*Consigne écrite a*.
Quelles lignes des enregistrements contiennent la chaîne « Where » ? Repérez-les et recopiez-les toutes.
┄┄┄┄┄┄┄┄┄┄┄┄┄┄┄┄┄┄┄┄
De Gunplay à The Roots
Nouvelle sélection aléatoire de morceaux qu’on écoute en boucle. Avec Gunplay, K-Solo, The Roots, Flatbush Zombies et Django Unchained.
Gunplay & Pusha-T – « Bet that » (Cops & Robbers, 2013)
Cops & Robbers n’est qu’une entrée, un apéritif avant Medellín, le plat de résistance. En attendant Gunplay fait monter la sauce avec un mélange de resucées de grosses cartouches (« Clique », « Hold me back »), quelques couplets de fin de soirée sur des instrus légendaires (« Ghetto bird », « Ion Beg » qui reprend « Nuthin’ but a « G » thang ») et quelques inédits sanglants. « Bet that » rentre dans la dernière catégorie et conforte un peu plus ce qu’on savait déjà : Gunplay est un guerrier sanguinaire avec des cartouches de gros calibre et un barillet beaucoup trop plein. Avec la haine tenace d’un chien de la casse, il dégage une rage destructrice qui éclipse complètement Pusha T. Le médaillon MMG en étendard, il compte écarter toute rivalité pour s’imposer comme la tête la plus cramée de la scène actuelle. 50 Cent n’étant qu’une étape. — Nicobbl
Rick Ross – « 100 Black Coffins » (Django Unchained O.S.T., 2012)
┄┄┄┄┄┄┄┄┄┄┄┄┄┄┄┄┄┄┄┄
*Consigne écrite b*.
Quels titres de morceaux le texte cite-t-il entre guillemets dans le paragraphe consacré à Cops & Robbers ? Donnez-les tous.
┄┄┄┄┄┄┄┄┄┄┄┄┄┄┄┄┄┄┄┄
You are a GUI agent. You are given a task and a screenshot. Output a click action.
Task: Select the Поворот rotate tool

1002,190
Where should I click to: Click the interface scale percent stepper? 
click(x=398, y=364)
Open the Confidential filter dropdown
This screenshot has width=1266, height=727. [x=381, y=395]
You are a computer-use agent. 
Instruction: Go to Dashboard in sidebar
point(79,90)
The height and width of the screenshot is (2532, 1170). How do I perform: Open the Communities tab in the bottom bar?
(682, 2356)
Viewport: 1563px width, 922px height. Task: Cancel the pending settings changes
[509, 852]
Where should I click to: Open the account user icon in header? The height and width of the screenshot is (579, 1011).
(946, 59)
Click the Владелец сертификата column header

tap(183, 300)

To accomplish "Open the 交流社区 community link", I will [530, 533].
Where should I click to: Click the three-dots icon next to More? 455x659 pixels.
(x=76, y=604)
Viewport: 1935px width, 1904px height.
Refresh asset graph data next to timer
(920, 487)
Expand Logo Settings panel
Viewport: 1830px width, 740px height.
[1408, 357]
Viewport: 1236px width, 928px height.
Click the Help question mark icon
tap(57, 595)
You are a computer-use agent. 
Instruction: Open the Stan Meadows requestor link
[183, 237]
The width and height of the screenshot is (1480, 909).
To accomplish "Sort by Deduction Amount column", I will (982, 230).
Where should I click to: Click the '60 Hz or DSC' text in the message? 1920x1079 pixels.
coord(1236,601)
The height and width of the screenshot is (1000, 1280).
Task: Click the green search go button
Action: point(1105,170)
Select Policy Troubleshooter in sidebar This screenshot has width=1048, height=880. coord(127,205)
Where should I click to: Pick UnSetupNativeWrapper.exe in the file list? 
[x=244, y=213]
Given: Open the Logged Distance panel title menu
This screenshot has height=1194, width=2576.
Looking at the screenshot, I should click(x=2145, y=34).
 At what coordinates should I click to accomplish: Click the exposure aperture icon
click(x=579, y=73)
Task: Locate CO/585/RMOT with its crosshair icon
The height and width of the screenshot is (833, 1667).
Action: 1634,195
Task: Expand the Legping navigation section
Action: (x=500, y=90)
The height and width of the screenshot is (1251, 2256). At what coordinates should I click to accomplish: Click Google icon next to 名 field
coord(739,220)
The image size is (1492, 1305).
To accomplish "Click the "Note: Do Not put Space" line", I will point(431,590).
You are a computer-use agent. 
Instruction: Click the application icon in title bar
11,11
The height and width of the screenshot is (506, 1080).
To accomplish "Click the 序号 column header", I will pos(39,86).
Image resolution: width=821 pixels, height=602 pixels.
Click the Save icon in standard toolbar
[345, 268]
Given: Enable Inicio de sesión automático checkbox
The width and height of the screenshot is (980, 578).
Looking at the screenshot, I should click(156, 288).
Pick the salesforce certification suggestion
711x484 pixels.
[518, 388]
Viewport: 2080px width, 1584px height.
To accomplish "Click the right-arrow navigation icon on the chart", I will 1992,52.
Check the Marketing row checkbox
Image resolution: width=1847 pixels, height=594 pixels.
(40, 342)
┄┄┄┄┄┄┄┄┄┄┄┄┄┄┄┄┄┄┄┄
*Réponse finale a*.
Where should I click to: Click the interface scale percent stepper? 
Where should I click to: Open the account user icon in header? The height and width of the screenshot is (579, 1011).
Where should I click to: Click the three-dots icon next to More? 455x659 pixels.
Where should I click to: Click the '60 Hz or DSC' text in the message? 1920x1079 pixels.
Where should I click to: Pick UnSetupNativeWrapper.exe in the file list? 

*Réponse finale b*.
- « Clique »
- « Hold me back »
- « Ghetto bird »
- « Ion Beg »
- « Nuthin’ but a « G » thang »
- « Bet that »